Olivia Mather almost died in a ditch, at the hands of an assassin. A political man named Bertram has become obsessed with her and hires someone to kill her. She ends up surviving and decides to stop running from him and to get revenge. How?
The disarray of this household would work to her advantage. Her aim was to rifle the duke’s belongings, for his late wife’s letters suggested that he kept files on his political colleagues, dossiers that evidenced their crimes. If this was true, Olivia needed to find the files. There was a certain man she very much needed to blackmail.
That man is Bertram and Olivia decides to go about this by getting hired as Alastair’s housekeeper. A secretary by training, his staff is in such disarray, she easily gets hired and access to him. But I don’t think she is remotely ready for the true state of Alastair’s despair:
But there had been no mystery, no injustice, in her death: her own stupid vice had caused it. Likewise, it would be no injustice if her lovers died. No mystery either. It would be murder. It would be murder if Alastair left this house.
So he does not leave this house. He does not even leave this room.
He looks into his palms. His eyes have grown accustomed to the dark he has made for himself, behind these curtains that never open. He sees clearly his lifelines, supposed harbingers of fortune: another lie, as much a lie as honor or ideals. He curls his lip. Fuck these lies.
Olivia has a lot of spirit and is stubborn. She every so slowly forces her way into Alastair’s room, and brings him out. Gives him a reason to leave the house (even if that reason is that she made him mad). And together they finally realize they have the same enemy in common.

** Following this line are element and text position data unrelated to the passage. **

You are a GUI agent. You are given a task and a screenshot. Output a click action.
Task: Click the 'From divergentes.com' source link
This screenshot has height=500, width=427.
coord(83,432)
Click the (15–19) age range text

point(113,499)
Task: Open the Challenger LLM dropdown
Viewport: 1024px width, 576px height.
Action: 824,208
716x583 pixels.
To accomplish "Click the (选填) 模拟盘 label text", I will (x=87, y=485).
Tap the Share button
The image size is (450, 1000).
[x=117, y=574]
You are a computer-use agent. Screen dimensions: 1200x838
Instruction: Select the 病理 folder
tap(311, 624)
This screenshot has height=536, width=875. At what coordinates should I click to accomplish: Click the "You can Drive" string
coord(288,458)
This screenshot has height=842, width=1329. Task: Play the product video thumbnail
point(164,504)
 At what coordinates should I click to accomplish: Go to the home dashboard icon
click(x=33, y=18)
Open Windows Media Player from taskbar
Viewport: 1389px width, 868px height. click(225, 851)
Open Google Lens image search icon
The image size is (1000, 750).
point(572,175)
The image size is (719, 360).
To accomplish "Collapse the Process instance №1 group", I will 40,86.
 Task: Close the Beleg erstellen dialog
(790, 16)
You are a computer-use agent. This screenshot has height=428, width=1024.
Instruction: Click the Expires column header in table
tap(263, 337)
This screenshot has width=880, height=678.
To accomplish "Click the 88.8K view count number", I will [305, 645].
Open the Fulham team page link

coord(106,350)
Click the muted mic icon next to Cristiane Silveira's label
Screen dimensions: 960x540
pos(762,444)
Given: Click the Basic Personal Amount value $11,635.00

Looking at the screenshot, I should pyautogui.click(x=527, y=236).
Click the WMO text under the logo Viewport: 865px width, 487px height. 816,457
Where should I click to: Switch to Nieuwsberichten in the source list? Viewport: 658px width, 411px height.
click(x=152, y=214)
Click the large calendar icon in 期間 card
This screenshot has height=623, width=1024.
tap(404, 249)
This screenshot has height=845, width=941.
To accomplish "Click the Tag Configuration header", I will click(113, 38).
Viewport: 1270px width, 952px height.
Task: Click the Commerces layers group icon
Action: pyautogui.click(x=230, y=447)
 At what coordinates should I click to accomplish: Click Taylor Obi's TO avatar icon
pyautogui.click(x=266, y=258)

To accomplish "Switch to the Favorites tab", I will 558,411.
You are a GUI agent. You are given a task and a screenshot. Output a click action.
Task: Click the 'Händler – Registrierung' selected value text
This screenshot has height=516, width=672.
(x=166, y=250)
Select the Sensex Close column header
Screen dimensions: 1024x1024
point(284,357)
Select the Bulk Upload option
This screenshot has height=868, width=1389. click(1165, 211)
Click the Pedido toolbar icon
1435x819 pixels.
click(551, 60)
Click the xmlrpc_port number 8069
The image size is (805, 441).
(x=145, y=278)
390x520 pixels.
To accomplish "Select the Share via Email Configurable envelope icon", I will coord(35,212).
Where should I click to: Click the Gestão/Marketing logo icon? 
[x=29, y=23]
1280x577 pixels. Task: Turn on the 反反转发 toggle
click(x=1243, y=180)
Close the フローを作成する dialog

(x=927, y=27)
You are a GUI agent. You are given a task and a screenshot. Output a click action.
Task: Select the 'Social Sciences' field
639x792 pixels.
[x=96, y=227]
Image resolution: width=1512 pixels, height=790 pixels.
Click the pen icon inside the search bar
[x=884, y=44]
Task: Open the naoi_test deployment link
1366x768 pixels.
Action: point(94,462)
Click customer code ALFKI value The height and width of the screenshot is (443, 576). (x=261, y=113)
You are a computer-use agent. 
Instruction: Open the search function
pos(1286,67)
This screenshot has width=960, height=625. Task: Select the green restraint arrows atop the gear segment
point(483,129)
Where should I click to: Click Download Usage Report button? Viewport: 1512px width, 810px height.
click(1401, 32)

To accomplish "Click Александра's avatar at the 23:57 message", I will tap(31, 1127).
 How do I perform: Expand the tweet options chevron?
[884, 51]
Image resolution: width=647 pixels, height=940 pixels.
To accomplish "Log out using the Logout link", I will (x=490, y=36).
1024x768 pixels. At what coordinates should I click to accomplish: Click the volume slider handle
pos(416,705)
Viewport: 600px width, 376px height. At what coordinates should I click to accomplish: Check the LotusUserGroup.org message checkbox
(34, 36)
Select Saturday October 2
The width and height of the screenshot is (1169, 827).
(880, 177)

The first 20% of this book is a little slow. It takes awhile to get a clear picture of Alastair’s unorganized staff and to learn about Olivia’s reasons for wanting to steal Alastair’s documents. But around the 20% mark, things start to pick up. We get to see more of Alastair and I found his brutish behavior quite intriguing. Duran writes a very good broken hero. There is one scene when Olivia walks in and he has a gun on the floor and he is kind of holding his head in hands over it, that really portrays just how low he is. It also shows a brave side to Olivia, and I think Alastair gains respect for her in this scene.
It’s not total devastation though. Olivia and Alastair have some really fun banter, as he is extremely grumpy, and she refuses to play along with his woes. There is also some very nice sexual tension – in particular when Olivia gives Alastair a hair cut.
He was staring at her.
She could feel his attention like a hot brand against her cheek. She would not let herself look, but she could envision his eyes, so intensely blue, like subsuming oceans. His breath coasted over her arm, hot, soft. As she leaned in, her wrist brushed against his cheek, and she felt the roughness of his beard. Her mouth went dry.
No. This was not happening. She snipped as quickly as she dared. This close, she could smell the soap on his skin. A clean, fresh musk. Her heart was tripping now; she could not quite manage a steady breath.
Although I liked the sexual tension, when Alastair first kisses Olivia I remember thinking – hmmm…that seems a little out of place. And while I did get into their romance, I ended the book not 100% convinced they would be happy together forever. I think Duran writes him so damaged and angry at the world, I needed to see him a little more at peace before the end of the book. Maybe an epilogue would have helped this. I like that once Alastair leaves his room, he isn’t suddenly changed and happy and everything is rainbows. I like that he stays angry, but I needed a little better balance with a happier duke. Despite that, I still enjoyed this one.